In their paper «Privacy, Anonymity, and Big Data in the Social Sciences» Daries et al. show it is impossible to anonymize identifiable data without the possibility of affecting some future analysis in some way. Higher standards for de-identification can lead to lower-value de-identified data privacy.
As an example, the original analysis of the MOOC data showed that approximately 5 percent of course registrants earned certificates. Some methods of de-identification cut that percentage in half.
The authors conclude that the scientific ideals of open data and the current regulatory requirements concerning anonymising data are incompatible. They think neither abandoning open data nor loosening student privacy protections is a wise option. Their solution is either a technological solution such as differential privacy, which separates analysis from possession of the data, or a policy-based solution that allows open access to possibly re-identifiable data while policing the uses of the data.
Learning Analytics raises serious issues related to privacy, transparency, trust, and control of data that the LA community needs to deal with. It is no solution to leave the data in closed containers only under control of a particular vendor or institution. To unleash the potential of LA we need open data. Therefore, there is no other option than start discussing how to build systems of trust giving the learner control of their data without refraining from the benefits of improved learning support by sharing data with others.

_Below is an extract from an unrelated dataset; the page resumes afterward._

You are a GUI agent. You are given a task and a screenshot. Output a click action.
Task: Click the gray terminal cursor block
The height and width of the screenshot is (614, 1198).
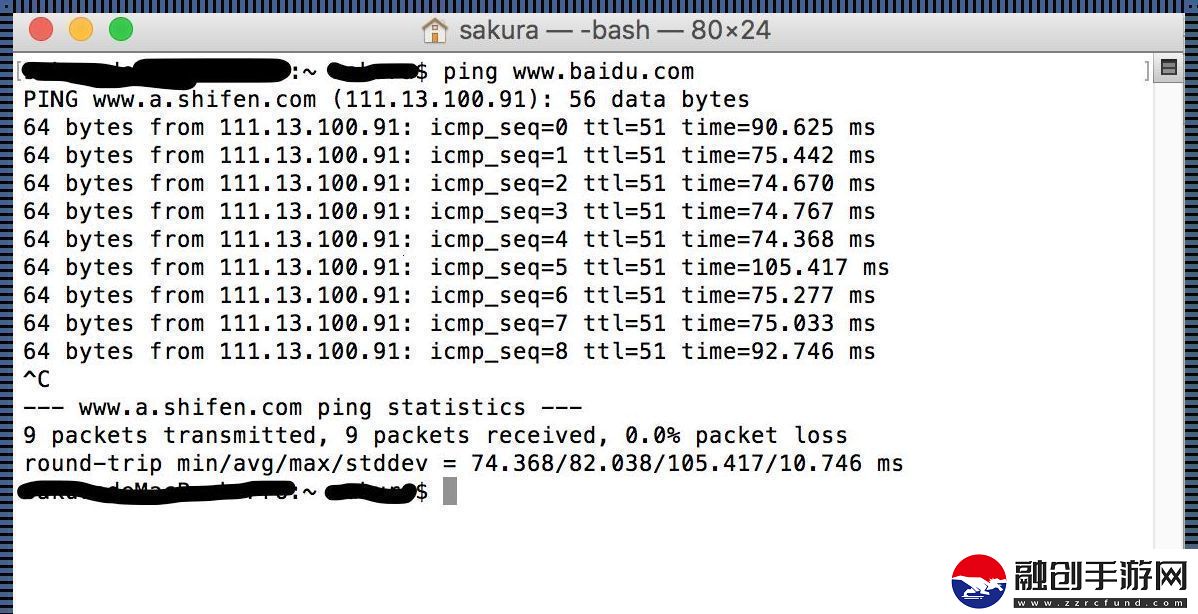pos(450,491)
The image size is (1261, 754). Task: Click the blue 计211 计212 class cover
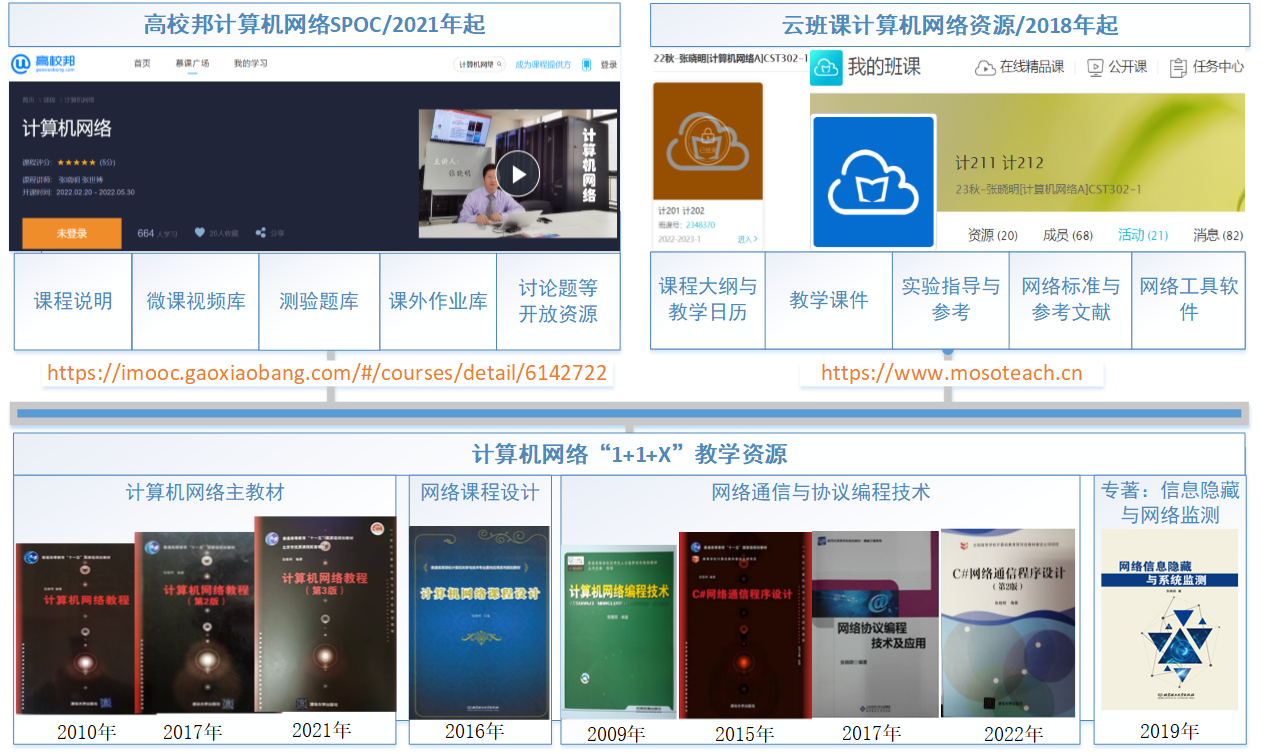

A digression to end this post: I was alerted to the paper of Daries et al. via Google Alert. The same day P2PU (p2pu.org) organised a webinar on The Big Question: (Better) Learning Analytics (see Youtube recording). I did not know the presenters, and when the issue of ethics and LA came up towards the end of the webinar I contributed the reference to the paper discussed above to the chat. Guess, who picked up the thread and gave a talk about this paper? One of the authors, Justin Reich of HarvardX. Have a look at the webinar recording – and see what is discussed at the P2Pu Forum page!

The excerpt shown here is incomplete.